Goals:
A – Would you copy the opinion piece word for word, starting at "The Trump Administration—actually" and ending at "before the Court."?
B – Does the opinion piece support each of these statements? For each, answer yes or no and quote the words of the piece that settle it. (i) Schumer spoke at a demonstration at the Supreme Court on March 4. (ii) The federal judge Trump attacked was born in Mexico. (iii) Sanders threatened in 2012 to primary President Obama.

[START Article]

All of this would seem to provide rather conclusive evidence discrediting the idea that money is determinative in elections. Despite the evidence though, we can expect Progressives to continue their attempt eviscerate First Amendment speech rights under the guise of campaign finance reform and fighting “hate speech” because the goal is control, not clean elections or civility. 

And, by the way, if the best Michael Bloomberg could do was grab 13 delegates with $500 million, why would anybody continue to believe that Russian propaganda on Facebook was sufficient to tip the 2016 Presidential election to Donald Trump. 

About Those Norms

The Trump Administration—actually POTUS himself—has been criticized, frequently and correctly, for violating long held political norms. Trump, for example, launched a typically idiotic Tweet calling for Justices Sotomeyer and Ginsburg to recuse themselves from cases involving him and his administration.  And candidate Trump famously attacked a federal judge complaining that the judge, who was born in Indiana, was Mexican and therefore could not be counted on to give Trump a fair hearing. 

Well, Chuck Schumer has done Trump one better. On March 4, speaking at a demonstration at the Supreme Court, Schumer said the following referring to an abortion case before the Court.

“I want to tell you, Gorsuch. I want to tell you, Kavanaugh. You have released the whirlwind and you will pay the price…You won’t know what hit you if you go forward with these awful decisions.”

Abortion Rights Protest at the Supreme Court

Which is to say that Chuck Schumer (Harvard Law, 1974) issued a direct threat by name to sitting justices on the Court, contingent on their votes. Surprisingly enough, Schumer’s fellow progressives who were once so concerned about democratic norms, have fallen strangely silent. 

Feel the Phony Bern

Bernie Sanders (I. Rolling Stone) has spent the better part of the last 40 years or so attacking “the establishment” and singing the praises of folks like Fidel Castro. In 2012 he threatened to “primary” (now a verb) then President Obama who wasn’t quite left wing enough for comrade Sanders taste. But on Super Tuesday he got trounced by former Vice President Biden, who among other things grabbed a commanding share of the African American vote.

[END Article]
[START Material provided]

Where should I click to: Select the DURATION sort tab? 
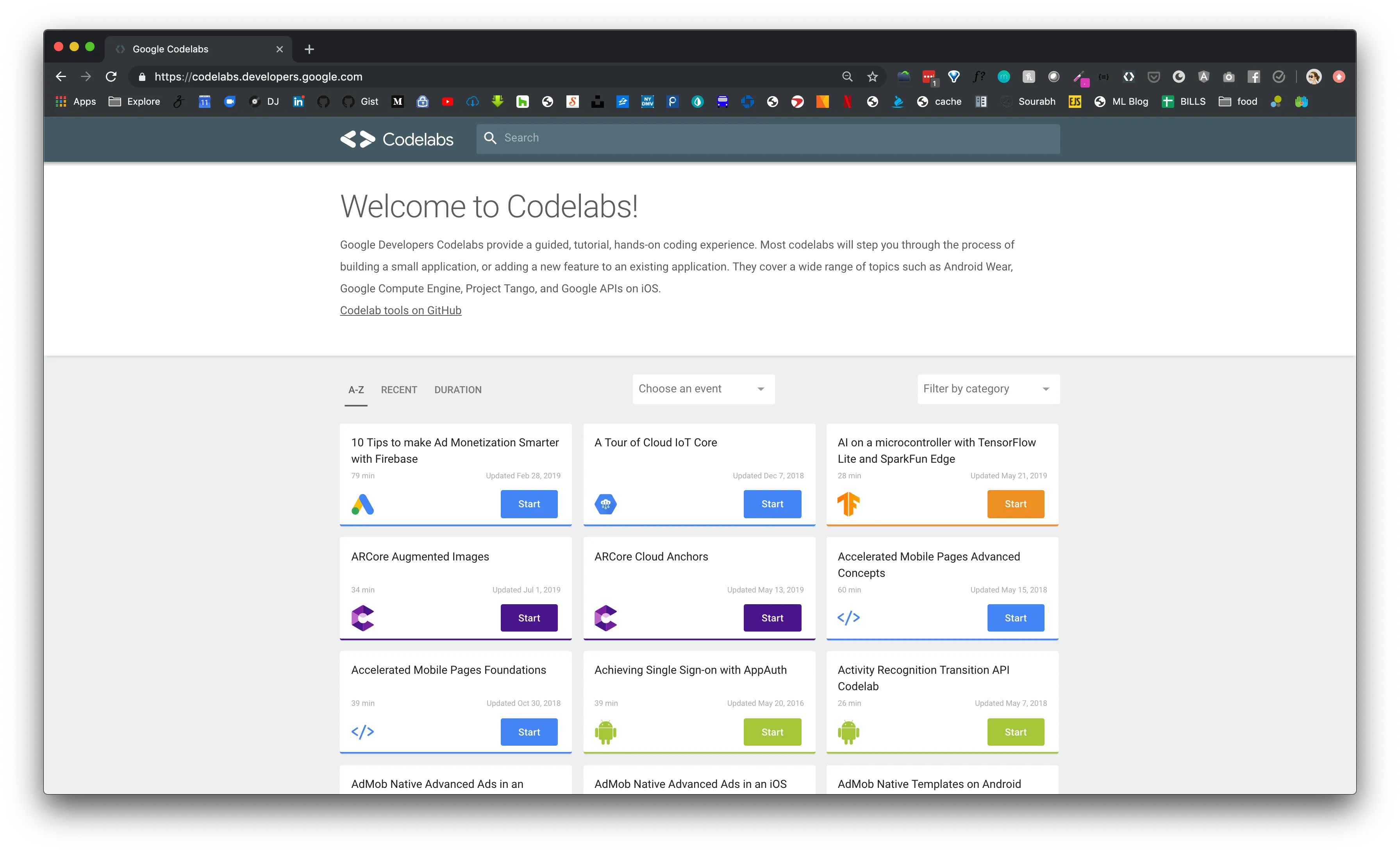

[END Material provided]

Solutions in order:
A –
The Trump Administration—actually POTUS himself—has been criticized, frequently and correctly, for violating long held political norms. Trump, for example, launched a typically idiotic Tweet calling for Justices Sotomeyer and Ginsburg to recuse themselves from cases involving him and his administration.  And candidate Trump famously attacked a federal judge complaining that the judge, who was born in Indiana, was Mexican and therefore could not be counted on to give Trump a fair hearing. 

Well, Chuck Schumer has done Trump one better. On March 4, speaking at a demonstration at the Supreme Court, Schumer said the following referring to an abortion case before the Court.

B –
(i) Yes: "On March 4, speaking at a demonstration at the Supreme Court"
(ii) No: "the judge, who was born in Indiana"
(iii) Yes: "In 2012 he threatened to “primary” (now a verb) then President Obama"